WHAT IS NEEDED: An exact reproduction of the data below is expected, free of images.

DATA TO EXAMINE:
++++

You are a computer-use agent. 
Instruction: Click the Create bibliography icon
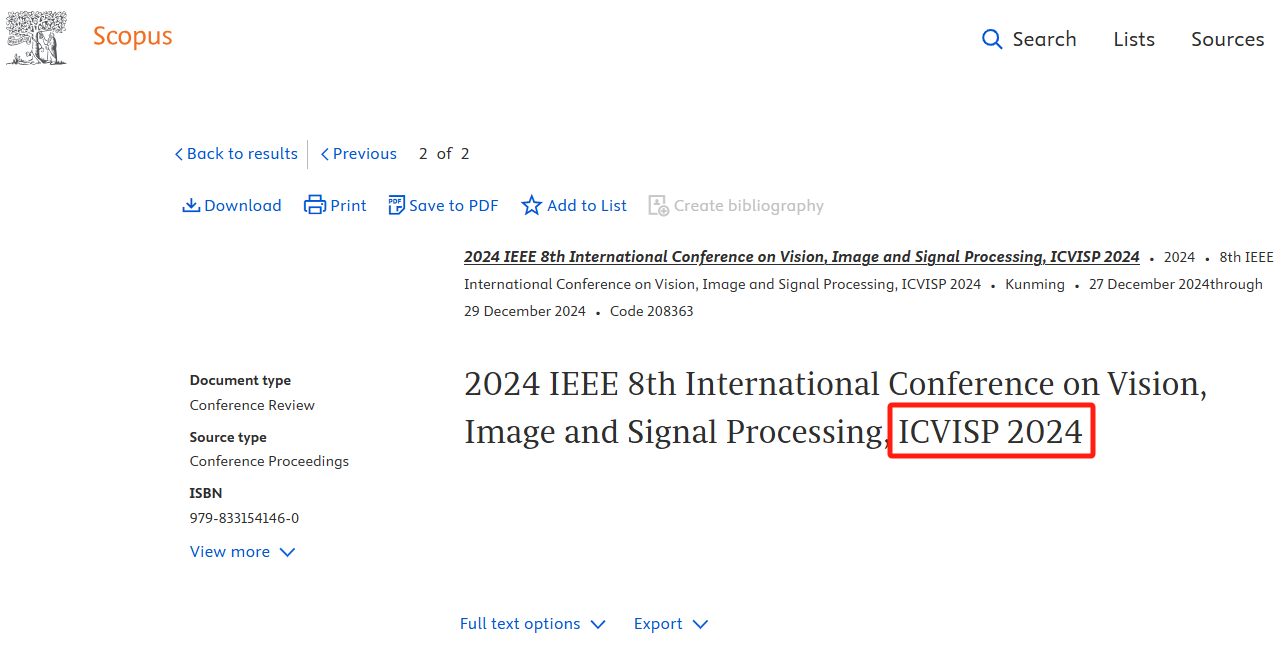click(658, 206)
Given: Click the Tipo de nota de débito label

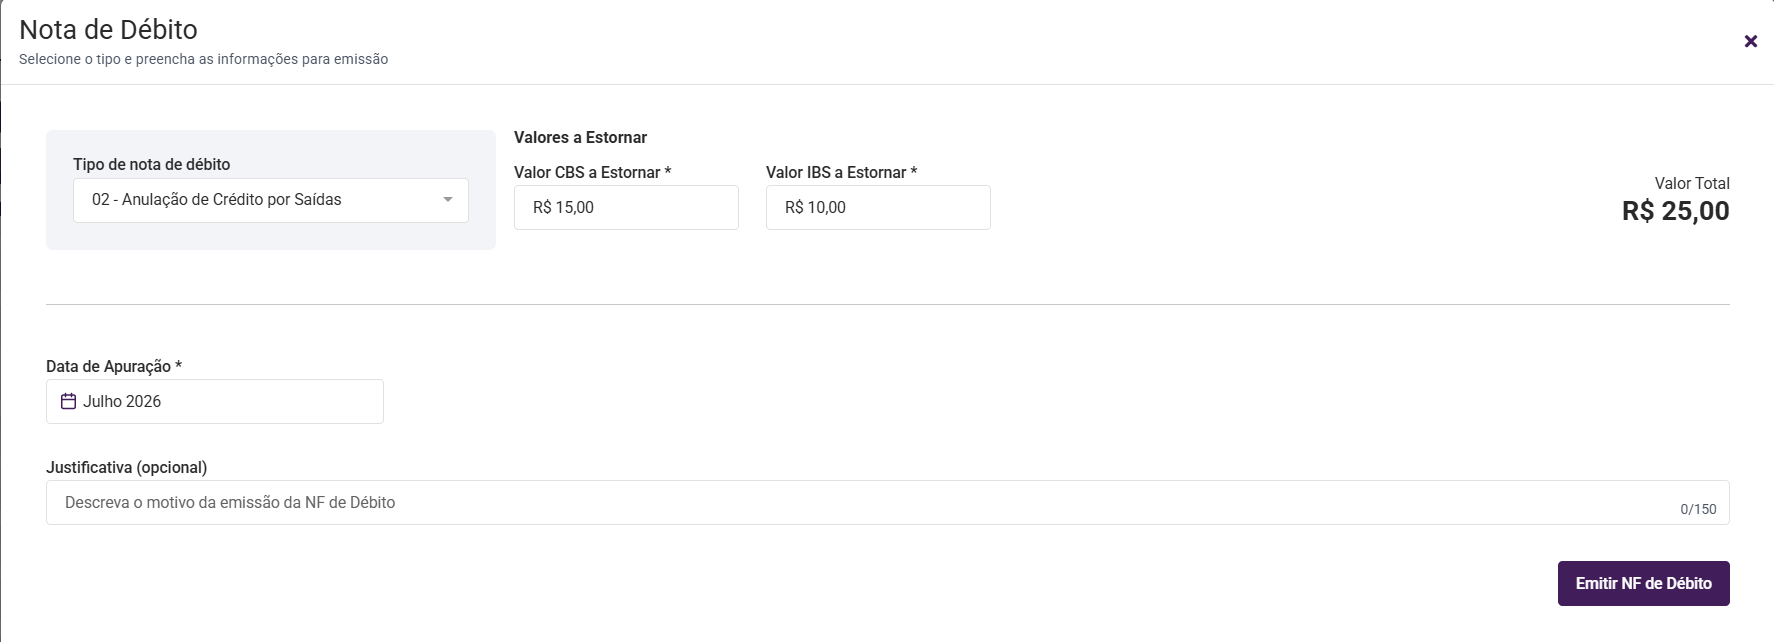Looking at the screenshot, I should tap(152, 164).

++++

YOUR RESPONSE:
You are a computer-use agent. 
Instruction: Click the Create bibliography icon
click(658, 206)
Given: Click the Tipo de nota de débito label

Looking at the screenshot, I should tap(152, 164).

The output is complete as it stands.